It would be interesting to see a court ruling that the output of LLMs trained on copyleft code are licensed under the GPL ... and all other viral licenses simultaneously
It is quantum legality, to use copyright input is legal or illegal depending on the observer.
If the LLM reproduces a human's copyrighted work, then that copyright still stands. This is, in effect, the same as photocopying someone else's writing. The LLM was trained on the copyrighted work, is incapable of producing new copyrightable work, so if it duplicates the original work then the original author's copyright still stands.
I am not a lawyer
The courts have repeatedly said that copyright only applies to human creativity. The Supreme Court explicitly said this when they refused to hear the appeal:
https://en.wikisource.org/wiki/Thaler_v._Perlmutter,_Refusal...

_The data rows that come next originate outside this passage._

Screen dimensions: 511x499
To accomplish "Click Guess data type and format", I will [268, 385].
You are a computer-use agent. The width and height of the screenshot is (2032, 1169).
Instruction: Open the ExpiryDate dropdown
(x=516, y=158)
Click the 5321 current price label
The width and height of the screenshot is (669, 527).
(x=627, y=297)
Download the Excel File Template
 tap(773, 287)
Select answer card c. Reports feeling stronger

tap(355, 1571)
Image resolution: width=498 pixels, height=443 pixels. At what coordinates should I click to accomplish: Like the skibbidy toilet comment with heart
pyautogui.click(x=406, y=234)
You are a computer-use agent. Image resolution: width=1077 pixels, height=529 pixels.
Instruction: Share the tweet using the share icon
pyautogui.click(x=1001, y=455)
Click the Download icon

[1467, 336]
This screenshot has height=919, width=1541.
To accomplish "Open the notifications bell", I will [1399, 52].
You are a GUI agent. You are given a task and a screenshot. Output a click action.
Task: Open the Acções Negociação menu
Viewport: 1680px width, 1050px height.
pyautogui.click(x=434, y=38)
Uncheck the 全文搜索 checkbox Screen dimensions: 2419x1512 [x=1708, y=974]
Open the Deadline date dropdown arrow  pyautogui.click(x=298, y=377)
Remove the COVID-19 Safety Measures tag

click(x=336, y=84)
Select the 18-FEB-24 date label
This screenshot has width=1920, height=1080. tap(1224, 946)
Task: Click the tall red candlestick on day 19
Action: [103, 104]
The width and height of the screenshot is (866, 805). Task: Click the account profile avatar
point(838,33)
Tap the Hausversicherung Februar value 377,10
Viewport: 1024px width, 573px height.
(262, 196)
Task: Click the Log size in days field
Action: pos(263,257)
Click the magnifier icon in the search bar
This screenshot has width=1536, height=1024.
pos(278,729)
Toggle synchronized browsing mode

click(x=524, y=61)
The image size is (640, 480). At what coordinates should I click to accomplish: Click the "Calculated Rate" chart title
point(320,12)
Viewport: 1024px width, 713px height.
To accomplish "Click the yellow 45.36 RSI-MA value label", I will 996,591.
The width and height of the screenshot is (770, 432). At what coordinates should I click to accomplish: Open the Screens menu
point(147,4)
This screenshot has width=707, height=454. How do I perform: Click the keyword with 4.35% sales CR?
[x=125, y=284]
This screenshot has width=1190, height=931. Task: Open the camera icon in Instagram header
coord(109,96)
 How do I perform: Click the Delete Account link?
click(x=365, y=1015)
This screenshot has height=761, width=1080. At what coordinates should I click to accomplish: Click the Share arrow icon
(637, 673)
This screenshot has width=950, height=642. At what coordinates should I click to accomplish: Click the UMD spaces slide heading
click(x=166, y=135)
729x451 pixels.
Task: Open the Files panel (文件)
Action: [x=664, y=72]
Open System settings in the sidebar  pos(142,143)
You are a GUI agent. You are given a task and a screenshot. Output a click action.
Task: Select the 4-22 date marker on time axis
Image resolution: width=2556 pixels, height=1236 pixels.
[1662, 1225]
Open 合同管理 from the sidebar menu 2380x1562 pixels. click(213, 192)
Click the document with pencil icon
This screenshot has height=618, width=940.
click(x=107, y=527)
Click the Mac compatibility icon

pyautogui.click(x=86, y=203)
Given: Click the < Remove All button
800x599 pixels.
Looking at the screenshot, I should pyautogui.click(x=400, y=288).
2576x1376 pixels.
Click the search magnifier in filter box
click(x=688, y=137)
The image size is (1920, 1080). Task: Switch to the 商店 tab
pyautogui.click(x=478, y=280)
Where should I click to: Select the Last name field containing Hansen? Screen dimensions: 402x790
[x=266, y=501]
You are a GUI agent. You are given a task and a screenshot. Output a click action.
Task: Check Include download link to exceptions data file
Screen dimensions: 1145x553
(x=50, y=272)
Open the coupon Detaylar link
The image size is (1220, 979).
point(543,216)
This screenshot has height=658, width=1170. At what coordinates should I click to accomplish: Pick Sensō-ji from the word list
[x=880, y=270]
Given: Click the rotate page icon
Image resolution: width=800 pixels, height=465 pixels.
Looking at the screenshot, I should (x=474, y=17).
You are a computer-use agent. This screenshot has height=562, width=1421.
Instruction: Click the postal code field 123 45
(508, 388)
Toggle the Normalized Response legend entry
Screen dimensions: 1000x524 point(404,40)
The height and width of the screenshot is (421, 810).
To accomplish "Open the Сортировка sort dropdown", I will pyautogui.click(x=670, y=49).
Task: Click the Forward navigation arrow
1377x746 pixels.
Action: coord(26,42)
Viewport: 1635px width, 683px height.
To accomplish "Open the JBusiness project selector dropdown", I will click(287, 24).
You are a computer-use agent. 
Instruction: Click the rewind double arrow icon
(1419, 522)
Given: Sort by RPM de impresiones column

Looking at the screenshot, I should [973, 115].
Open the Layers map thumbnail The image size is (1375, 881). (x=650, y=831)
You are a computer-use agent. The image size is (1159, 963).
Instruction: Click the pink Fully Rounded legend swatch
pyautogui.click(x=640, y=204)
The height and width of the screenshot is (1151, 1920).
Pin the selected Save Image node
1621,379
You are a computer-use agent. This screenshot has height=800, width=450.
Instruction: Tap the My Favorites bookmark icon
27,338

> "We affirm our decision to refuse registration for the Work because it lacks the human authorship necessary to be eligible for copyright protection."
So they're saying that the LLM cannot be the author, because LLMs cannot claim copyright.
The related case about patents is more supportive of the narrative that AIs cannot be authors (see https://www.cafc.uscourts.gov/opinions-orders/21-2347.OPINIO...), specifically: "Here, there is no ambiguity: the Patent Act requires that inventors must be natural persons; that is, human beings."
The patent situation is that the Act says that inventor must be an individual, which the courts are interpreting to mean a human, so the LLM cannot be named as the inventor. So, in this case, yes, this is just saying that an LLM cannot be named as the inventor of a patent. That's not the same thing as the courts are saying with copyrights.
They're saying that the LLM can't be the author.
Now suppose you supply the LLM with a prompt that contains human creativity, it performs a deterministic mathematical transformation on the prompt to produce a derivative text, and you want to copyright that, claiming yourself as the author. What happens then?
If you think the answer is that you can't, how do you distinguish that from what happens when someone writes source code and has a compiler turn it into a binary computer program? Or do you think that e.g. Windows binaries can't be copyrighted because they were compiled by a machine?
So now consider two questions:
1. You actually didn't use an LLM, but they believe & claim you did. Who has the burden of proof to show that you actually own the copyright, and how do they do so?
2. They write new code that you feel is based on yours. They claim they washed it through an LLM, but you don't believe so. Who has the burden of proof here and how do they do so?